Top of DATA FOR ANALYSIS

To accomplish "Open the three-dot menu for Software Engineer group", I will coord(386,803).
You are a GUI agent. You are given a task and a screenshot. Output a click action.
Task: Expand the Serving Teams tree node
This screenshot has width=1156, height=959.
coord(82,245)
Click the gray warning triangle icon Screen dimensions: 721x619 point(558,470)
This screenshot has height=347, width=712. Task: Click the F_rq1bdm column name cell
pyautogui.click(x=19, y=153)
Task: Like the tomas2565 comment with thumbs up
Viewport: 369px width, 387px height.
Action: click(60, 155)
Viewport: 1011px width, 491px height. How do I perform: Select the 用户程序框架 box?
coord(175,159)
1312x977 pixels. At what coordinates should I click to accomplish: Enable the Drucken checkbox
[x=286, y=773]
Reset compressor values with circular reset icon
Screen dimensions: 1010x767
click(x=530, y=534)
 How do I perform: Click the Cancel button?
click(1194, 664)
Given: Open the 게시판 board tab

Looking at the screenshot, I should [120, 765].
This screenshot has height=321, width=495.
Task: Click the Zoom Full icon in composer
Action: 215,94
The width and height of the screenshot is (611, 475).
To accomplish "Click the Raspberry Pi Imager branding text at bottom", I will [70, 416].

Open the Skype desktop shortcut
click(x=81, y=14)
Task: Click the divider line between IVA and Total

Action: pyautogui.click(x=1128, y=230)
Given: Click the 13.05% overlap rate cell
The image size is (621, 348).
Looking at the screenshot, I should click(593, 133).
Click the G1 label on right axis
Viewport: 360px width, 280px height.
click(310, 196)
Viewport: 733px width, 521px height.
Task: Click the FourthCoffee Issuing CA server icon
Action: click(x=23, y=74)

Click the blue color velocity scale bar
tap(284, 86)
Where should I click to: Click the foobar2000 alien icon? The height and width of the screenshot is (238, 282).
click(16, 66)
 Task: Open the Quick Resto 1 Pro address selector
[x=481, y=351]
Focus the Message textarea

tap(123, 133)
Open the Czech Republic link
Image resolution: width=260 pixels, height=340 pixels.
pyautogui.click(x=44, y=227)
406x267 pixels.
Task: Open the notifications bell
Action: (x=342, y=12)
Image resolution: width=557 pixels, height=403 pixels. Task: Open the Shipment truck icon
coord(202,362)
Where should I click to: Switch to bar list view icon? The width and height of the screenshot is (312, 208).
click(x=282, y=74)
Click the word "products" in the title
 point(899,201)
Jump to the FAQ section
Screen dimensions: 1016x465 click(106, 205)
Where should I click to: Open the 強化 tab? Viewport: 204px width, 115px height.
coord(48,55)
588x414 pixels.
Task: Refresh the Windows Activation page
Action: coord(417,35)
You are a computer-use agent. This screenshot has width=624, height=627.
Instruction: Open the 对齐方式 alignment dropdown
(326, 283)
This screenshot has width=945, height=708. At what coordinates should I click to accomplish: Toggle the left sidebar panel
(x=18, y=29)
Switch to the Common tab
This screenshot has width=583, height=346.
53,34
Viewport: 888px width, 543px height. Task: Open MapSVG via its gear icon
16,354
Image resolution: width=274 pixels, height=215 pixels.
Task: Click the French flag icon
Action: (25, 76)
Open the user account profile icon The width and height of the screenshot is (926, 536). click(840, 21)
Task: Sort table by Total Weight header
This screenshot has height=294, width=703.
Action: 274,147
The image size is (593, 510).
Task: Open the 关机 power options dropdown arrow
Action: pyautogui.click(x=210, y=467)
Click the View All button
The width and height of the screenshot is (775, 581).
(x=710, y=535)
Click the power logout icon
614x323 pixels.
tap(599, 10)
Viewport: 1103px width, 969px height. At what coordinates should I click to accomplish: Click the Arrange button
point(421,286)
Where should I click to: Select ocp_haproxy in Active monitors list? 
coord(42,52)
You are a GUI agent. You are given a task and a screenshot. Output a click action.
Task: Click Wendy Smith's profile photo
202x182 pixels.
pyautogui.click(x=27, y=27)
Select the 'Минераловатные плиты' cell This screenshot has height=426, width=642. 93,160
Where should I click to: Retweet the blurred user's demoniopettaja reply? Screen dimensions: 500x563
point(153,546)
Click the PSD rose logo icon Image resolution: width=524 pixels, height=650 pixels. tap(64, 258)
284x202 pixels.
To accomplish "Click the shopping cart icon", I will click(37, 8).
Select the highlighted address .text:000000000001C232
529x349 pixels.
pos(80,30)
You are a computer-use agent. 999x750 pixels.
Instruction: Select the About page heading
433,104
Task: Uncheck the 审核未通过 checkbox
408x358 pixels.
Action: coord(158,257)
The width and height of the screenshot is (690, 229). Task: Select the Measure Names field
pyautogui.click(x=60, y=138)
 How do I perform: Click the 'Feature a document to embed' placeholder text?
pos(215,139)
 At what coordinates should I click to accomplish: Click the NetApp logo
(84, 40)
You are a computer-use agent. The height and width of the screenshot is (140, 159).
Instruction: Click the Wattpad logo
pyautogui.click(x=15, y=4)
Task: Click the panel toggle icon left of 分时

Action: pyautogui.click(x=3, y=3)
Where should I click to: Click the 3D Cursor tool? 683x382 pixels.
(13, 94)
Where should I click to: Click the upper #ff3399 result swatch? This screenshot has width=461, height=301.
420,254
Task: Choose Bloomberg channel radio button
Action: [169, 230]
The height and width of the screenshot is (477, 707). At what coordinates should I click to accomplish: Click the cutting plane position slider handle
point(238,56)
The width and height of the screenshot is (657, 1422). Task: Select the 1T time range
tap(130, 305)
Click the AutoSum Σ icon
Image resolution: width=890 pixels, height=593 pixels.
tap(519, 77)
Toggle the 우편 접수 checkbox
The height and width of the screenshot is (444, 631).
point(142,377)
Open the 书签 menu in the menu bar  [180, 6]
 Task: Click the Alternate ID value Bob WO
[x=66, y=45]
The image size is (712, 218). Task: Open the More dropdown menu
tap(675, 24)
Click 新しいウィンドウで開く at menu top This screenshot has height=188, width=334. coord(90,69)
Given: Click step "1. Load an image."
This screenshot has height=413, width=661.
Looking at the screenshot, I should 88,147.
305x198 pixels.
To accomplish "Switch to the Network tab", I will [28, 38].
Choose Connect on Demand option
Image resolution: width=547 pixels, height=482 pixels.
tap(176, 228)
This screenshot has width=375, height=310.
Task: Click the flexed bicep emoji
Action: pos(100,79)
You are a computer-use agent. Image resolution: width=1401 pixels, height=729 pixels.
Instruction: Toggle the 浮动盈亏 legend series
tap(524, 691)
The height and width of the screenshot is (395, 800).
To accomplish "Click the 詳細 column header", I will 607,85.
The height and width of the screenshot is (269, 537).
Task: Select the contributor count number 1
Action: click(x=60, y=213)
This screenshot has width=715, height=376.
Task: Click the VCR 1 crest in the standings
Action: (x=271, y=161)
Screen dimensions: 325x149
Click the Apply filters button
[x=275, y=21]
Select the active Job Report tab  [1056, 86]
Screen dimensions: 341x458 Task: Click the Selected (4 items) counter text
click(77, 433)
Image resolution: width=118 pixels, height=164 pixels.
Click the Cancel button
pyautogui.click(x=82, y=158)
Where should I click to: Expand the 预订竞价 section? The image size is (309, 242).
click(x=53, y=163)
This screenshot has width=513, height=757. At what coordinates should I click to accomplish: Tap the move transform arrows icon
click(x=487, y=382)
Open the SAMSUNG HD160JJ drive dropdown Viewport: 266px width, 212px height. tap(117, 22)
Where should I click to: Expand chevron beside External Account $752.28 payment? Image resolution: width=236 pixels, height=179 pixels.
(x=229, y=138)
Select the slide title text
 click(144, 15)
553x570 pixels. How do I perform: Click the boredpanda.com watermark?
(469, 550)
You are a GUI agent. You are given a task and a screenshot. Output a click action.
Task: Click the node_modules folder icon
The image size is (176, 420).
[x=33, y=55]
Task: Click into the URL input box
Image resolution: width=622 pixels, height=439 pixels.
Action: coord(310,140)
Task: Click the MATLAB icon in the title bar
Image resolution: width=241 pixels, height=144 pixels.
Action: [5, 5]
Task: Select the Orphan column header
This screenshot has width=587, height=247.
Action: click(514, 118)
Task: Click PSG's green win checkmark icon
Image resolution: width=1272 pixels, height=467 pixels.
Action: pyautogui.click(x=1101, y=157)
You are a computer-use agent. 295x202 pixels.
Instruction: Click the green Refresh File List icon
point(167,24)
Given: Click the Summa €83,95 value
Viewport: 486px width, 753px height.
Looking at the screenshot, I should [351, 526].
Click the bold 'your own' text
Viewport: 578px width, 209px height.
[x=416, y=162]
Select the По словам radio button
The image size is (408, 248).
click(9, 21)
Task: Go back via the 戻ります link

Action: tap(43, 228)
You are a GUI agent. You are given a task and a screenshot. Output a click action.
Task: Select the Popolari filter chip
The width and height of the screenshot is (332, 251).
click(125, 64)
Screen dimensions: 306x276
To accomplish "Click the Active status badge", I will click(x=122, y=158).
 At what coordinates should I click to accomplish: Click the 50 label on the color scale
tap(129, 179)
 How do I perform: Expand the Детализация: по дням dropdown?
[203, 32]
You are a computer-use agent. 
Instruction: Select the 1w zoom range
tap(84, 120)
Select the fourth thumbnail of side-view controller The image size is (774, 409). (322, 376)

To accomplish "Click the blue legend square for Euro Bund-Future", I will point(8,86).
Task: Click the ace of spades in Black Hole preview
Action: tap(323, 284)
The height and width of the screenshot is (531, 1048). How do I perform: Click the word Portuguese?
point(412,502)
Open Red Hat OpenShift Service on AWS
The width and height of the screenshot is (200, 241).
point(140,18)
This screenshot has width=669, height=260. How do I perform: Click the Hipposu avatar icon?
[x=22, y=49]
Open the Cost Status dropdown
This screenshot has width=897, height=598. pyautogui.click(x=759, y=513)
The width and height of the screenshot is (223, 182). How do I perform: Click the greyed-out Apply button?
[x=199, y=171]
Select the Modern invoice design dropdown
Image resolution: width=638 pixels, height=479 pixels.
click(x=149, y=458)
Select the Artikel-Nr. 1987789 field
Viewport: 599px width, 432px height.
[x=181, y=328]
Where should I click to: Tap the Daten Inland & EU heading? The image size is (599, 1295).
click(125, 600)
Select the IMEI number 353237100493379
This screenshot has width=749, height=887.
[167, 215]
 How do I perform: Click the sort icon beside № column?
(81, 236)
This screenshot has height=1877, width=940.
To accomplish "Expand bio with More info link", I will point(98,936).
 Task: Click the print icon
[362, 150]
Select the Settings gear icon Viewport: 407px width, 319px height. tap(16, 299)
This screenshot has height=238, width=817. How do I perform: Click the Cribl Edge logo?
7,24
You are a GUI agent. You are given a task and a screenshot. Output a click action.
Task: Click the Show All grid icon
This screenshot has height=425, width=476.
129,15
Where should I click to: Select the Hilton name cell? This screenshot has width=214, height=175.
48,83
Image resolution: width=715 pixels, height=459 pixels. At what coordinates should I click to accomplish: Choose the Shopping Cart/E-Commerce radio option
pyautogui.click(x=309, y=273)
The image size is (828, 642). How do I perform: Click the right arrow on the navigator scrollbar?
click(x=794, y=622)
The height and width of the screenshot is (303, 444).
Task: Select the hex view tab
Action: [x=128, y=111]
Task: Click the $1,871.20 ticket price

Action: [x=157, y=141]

Bottom of DATA FOR ANALYSIS

**THE PROBLEM:** Find the line with "The width and height of the screenshot is (611, 475)." in the entries above. Retype it and each line after it, exactly, through the line with "Click the G1 label on right axis", and stop there.

**ANSWER TO THIS PROBLEM:**
The width and height of the screenshot is (611, 475).
To accomplish "Click the Raspberry Pi Imager branding text at bottom", I will [70, 416].

Open the Skype desktop shortcut
click(x=81, y=14)
Task: Click the divider line between IVA and Total

Action: pyautogui.click(x=1128, y=230)
Given: Click the 13.05% overlap rate cell
The image size is (621, 348).
Looking at the screenshot, I should click(593, 133).
Click the G1 label on right axis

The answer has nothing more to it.